Frankly, the inexplicable loss on this Petition, particularly without explanation, makes me wonder about the point of being an attorney. From all appearances, the rule of law is dead.

But I’ll address those issues in another post someday. The point here is that when I thought about what happened, I realized that the Standard of Review (and that was one of the topics of the Petition) has dropped even lower than it ever was before. Today, the Standard of Review appears to be: “Do we, the Justices of the Court of Appeal, like the appellant, or do we want him to lose?” If we want him to lose, that’s all that’s required; no amount of settled law or legal reasoning is going to change the result.

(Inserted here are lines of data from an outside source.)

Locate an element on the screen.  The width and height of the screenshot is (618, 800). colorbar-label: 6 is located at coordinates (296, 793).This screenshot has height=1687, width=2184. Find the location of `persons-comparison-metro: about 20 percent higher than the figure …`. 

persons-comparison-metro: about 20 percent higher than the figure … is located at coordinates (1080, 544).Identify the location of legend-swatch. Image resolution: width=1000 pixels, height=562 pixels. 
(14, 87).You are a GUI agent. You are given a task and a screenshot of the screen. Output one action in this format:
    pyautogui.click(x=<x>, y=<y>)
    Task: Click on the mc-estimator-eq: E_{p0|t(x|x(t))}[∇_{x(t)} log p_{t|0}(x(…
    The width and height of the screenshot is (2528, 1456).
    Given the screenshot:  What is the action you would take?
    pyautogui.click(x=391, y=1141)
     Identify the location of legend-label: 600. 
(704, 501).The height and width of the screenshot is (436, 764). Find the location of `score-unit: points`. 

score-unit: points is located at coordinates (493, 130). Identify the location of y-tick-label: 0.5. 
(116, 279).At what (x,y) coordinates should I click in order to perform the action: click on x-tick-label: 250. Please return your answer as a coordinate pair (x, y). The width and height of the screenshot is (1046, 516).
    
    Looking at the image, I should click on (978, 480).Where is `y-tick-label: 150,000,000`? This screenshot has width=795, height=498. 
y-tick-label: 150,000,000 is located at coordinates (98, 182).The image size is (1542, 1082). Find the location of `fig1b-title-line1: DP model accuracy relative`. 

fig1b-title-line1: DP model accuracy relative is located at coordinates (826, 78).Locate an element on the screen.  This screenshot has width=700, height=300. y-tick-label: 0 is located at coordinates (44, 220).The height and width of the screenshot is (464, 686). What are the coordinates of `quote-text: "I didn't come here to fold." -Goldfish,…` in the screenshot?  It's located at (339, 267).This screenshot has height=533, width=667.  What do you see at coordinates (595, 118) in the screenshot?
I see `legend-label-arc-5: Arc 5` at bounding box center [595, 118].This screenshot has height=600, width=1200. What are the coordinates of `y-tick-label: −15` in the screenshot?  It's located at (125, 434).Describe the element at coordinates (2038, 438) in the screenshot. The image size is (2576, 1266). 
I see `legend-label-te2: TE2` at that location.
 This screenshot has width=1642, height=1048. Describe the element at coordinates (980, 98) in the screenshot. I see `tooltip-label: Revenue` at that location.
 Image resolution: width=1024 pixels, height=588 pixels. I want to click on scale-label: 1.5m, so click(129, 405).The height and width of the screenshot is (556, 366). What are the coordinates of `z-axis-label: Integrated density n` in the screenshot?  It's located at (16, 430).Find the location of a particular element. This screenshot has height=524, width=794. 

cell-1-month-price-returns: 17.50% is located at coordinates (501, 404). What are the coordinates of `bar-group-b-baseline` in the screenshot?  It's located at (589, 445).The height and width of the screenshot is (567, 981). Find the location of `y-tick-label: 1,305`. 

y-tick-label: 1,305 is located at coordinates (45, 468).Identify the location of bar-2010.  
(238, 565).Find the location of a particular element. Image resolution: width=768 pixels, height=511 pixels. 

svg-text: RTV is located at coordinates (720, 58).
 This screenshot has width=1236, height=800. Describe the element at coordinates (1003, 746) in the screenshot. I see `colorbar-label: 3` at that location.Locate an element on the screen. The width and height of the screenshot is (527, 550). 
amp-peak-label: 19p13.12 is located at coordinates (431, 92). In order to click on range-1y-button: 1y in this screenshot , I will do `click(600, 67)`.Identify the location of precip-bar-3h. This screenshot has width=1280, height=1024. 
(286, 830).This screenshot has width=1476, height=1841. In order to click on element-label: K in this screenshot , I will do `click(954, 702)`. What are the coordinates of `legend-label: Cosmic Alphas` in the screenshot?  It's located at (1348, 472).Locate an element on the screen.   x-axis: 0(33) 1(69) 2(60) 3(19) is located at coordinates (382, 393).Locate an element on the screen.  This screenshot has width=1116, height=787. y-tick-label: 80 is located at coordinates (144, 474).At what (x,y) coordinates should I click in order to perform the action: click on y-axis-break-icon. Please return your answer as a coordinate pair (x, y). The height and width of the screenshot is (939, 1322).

Another reason for the choice of subtitle is as a kind of joke on myself. (I mean, other than the one the Court played.) Of all the standards of review — “beyond a reasonable doubt,” “clear and convincing evidence,” etc. — “probable cause” is fairly low. So far as I know, other than “because the Court said so,” the only standard lower than probable cause is “reasonable suspicion.” And, oftentimes, probable cause and reasonable suspicion appear to be the same thing. At any rate, it doesn’t take much to get to probable cause. So the idea here is that, if you’re reading what I write, you don’t have a very high standard for deciding what you’ll spend your time reading!

My only hope is that you’ll find my writing more useful than the Court did with my last Petition.

(And for any potential clients out there, I don’t often lose — maybe that’s why I took this last loss so hard. Hmm…no. I’m pretty sure it was because the Court was wrong, and I hate losing when I’m right.)